## Data provided:
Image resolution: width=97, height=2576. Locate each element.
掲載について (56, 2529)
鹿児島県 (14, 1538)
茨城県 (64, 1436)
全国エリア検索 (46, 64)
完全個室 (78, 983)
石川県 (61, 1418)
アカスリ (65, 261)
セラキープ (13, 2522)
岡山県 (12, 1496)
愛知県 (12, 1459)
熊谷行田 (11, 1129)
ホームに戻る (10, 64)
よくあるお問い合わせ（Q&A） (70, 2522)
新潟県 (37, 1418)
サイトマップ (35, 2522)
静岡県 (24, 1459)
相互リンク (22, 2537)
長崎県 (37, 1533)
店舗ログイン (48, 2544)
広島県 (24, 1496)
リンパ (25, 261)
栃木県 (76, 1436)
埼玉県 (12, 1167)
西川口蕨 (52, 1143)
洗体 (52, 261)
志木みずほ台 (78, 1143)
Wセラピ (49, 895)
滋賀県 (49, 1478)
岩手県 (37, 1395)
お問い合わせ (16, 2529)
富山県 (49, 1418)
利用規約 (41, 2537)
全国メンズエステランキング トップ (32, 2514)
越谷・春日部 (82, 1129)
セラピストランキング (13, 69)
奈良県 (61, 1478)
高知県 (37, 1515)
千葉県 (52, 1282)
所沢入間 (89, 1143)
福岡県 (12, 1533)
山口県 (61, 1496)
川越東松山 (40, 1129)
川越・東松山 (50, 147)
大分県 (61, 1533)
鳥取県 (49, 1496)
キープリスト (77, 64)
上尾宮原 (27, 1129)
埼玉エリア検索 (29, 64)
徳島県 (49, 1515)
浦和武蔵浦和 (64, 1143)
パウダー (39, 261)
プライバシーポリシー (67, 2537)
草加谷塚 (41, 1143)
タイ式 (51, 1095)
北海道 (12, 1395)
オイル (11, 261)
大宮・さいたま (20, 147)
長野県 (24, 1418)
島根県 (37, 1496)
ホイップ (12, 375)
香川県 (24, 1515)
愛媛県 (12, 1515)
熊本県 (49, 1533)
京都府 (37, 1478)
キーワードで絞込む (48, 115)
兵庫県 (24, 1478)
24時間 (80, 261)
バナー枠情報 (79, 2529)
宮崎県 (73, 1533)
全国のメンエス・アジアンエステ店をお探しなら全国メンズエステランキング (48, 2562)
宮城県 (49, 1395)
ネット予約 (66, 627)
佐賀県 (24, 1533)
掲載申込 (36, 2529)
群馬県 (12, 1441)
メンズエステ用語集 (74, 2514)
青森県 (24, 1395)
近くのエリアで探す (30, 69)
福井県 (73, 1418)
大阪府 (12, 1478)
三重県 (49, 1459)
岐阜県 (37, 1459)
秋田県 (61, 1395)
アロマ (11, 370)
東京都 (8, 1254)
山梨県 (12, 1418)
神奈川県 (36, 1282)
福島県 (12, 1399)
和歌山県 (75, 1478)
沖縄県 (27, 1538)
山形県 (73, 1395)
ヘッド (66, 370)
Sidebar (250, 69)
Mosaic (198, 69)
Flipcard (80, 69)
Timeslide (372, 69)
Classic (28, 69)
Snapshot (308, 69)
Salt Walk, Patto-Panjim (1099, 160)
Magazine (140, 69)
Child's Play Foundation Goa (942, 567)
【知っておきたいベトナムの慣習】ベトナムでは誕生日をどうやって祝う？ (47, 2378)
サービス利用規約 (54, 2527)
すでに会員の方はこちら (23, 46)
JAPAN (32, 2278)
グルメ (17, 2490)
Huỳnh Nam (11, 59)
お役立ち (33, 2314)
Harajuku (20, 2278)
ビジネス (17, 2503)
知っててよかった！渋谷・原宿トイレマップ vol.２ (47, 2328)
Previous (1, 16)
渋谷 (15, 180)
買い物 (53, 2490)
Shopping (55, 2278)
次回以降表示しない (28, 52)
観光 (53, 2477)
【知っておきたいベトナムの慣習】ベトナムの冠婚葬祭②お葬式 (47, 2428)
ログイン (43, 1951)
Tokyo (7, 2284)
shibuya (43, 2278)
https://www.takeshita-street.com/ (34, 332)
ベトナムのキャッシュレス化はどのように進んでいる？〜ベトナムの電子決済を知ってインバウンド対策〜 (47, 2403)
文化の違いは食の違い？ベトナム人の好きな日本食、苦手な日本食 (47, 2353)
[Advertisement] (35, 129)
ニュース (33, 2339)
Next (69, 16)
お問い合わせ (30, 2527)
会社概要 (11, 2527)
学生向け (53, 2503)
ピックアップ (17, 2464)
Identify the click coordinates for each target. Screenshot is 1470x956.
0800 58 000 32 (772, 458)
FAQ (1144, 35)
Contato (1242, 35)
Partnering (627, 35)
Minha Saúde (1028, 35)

## Exercise description:
Your job is to set down the whole listing a second time, exactly.

## Answer section:
Image resolution: width=97, height=2576. Locate each element.
掲載について (56, 2529)
鹿児島県 (14, 1538)
茨城県 (64, 1436)
全国エリア検索 (46, 64)
完全個室 (78, 983)
石川県 (61, 1418)
アカスリ (65, 261)
セラキープ (13, 2522)
岡山県 (12, 1496)
愛知県 (12, 1459)
熊谷行田 (11, 1129)
ホームに戻る (10, 64)
よくあるお問い合わせ（Q&A） (70, 2522)
新潟県 (37, 1418)
サイトマップ (35, 2522)
静岡県 (24, 1459)
相互リンク (22, 2537)
長崎県 (37, 1533)
店舗ログイン (48, 2544)
広島県 (24, 1496)
リンパ (25, 261)
栃木県 (76, 1436)
埼玉県 (12, 1167)
西川口蕨 (52, 1143)
洗体 (52, 261)
志木みずほ台 (78, 1143)
Wセラピ (49, 895)
滋賀県 (49, 1478)
岩手県 (37, 1395)
お問い合わせ (16, 2529)
富山県 (49, 1418)
利用規約 (41, 2537)
全国メンズエステランキング トップ (32, 2514)
越谷・春日部 (82, 1129)
セラピストランキング (13, 69)
奈良県 (61, 1478)
高知県 (37, 1515)
千葉県 (52, 1282)
所沢入間 (89, 1143)
福岡県 (12, 1533)
山口県 (61, 1496)
川越東松山 (40, 1129)
川越・東松山 (50, 147)
大分県 (61, 1533)
鳥取県 (49, 1496)
キープリスト (77, 64)
上尾宮原 (27, 1129)
埼玉エリア検索 (29, 64)
徳島県 (49, 1515)
浦和武蔵浦和 (64, 1143)
パウダー (39, 261)
プライバシーポリシー (67, 2537)
草加谷塚 (41, 1143)
タイ式 (51, 1095)
北海道 (12, 1395)
オイル (11, 261)
大宮・さいたま (20, 147)
長野県 (24, 1418)
島根県 (37, 1496)
ホイップ (12, 375)
香川県 (24, 1515)
愛媛県 (12, 1515)
熊本県 (49, 1533)
京都府 (37, 1478)
キーワードで絞込む (48, 115)
兵庫県 (24, 1478)
24時間 (80, 261)
バナー枠情報 (79, 2529)
宮崎県 (73, 1533)
全国のメンエス・アジアンエステ店をお探しなら全国メンズエステランキング (48, 2562)
宮城県 (49, 1395)
ネット予約 (66, 627)
佐賀県 (24, 1533)
掲載申込 (36, 2529)
群馬県 (12, 1441)
メンズエステ用語集 (74, 2514)
青森県 (24, 1395)
近くのエリアで探す (30, 69)
福井県 (73, 1418)
大阪府 (12, 1478)
三重県 (49, 1459)
岐阜県 (37, 1459)
秋田県 (61, 1395)
アロマ (11, 370)
東京都 (8, 1254)
山梨県 (12, 1418)
神奈川県 (36, 1282)
福島県 (12, 1399)
和歌山県 (75, 1478)
沖縄県 (27, 1538)
山形県 (73, 1395)
ヘッド (66, 370)
Sidebar (250, 69)
Mosaic (198, 69)
Flipcard (80, 69)
Timeslide (372, 69)
Classic (28, 69)
Snapshot (308, 69)
Salt Walk, Patto-Panjim (1099, 160)
Magazine (140, 69)
Child's Play Foundation Goa (942, 567)
【知っておきたいベトナムの慣習】ベトナムでは誕生日をどうやって祝う？ (47, 2378)
サービス利用規約 (54, 2527)
すでに会員の方はこちら (23, 46)
JAPAN (32, 2278)
グルメ (17, 2490)
Huỳnh Nam (11, 59)
お役立ち (33, 2314)
Harajuku (20, 2278)
ビジネス (17, 2503)
知っててよかった！渋谷・原宿トイレマップ vol.２ (47, 2328)
Previous (1, 16)
渋谷 (15, 180)
買い物 (53, 2490)
Shopping (55, 2278)
次回以降表示しない (28, 52)
観光 (53, 2477)
【知っておきたいベトナムの慣習】ベトナムの冠婚葬祭②お葬式 (47, 2428)
ログイン (43, 1951)
Tokyo (7, 2284)
shibuya (43, 2278)
https://www.takeshita-street.com/ (34, 332)
ベトナムのキャッシュレス化はどのように進んでいる？〜ベトナムの電子決済を知ってインバウンド対策〜 (47, 2403)
文化の違いは食の違い？ベトナム人の好きな日本食、苦手な日本食 (47, 2353)
[Advertisement] (35, 129)
ニュース (33, 2339)
Next (69, 16)
お問い合わせ (30, 2527)
会社概要 (11, 2527)
学生向け (53, 2503)
ピックアップ (17, 2464)
Identify the click coordinates for each target. Screenshot is 1470x956.
0800 58 000 32 (772, 458)
FAQ (1144, 35)
Contato (1242, 35)
Partnering (627, 35)
Minha Saúde (1028, 35)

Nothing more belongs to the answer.